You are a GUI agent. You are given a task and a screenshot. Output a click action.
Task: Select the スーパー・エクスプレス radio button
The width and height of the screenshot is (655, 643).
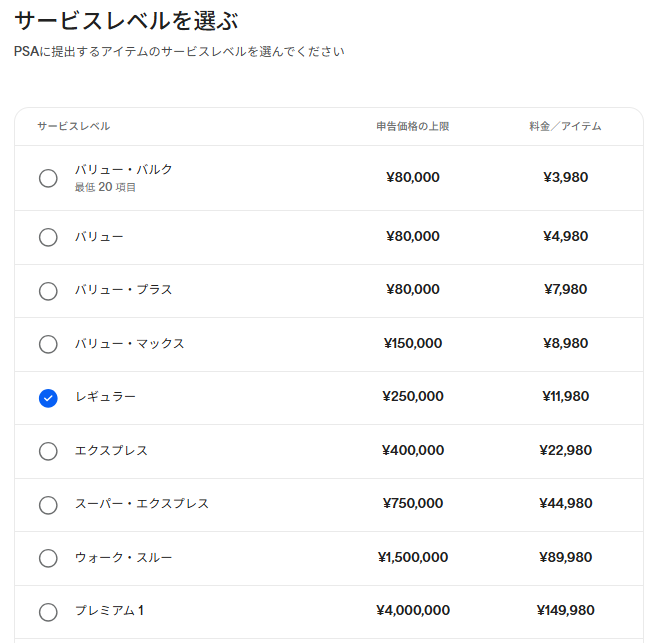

______

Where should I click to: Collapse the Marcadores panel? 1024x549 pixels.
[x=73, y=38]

______

* **THE TASK**
In the listing above, find the line with "Task: Select the スーパー・エクスプレス radio button" and the line with "The width and", then reproduce both and every line between them exactly.

* **REPLY TO THE EXERCISE**
Task: Select the スーパー・エクスプレス radio button
The width and height of the screenshot is (655, 643).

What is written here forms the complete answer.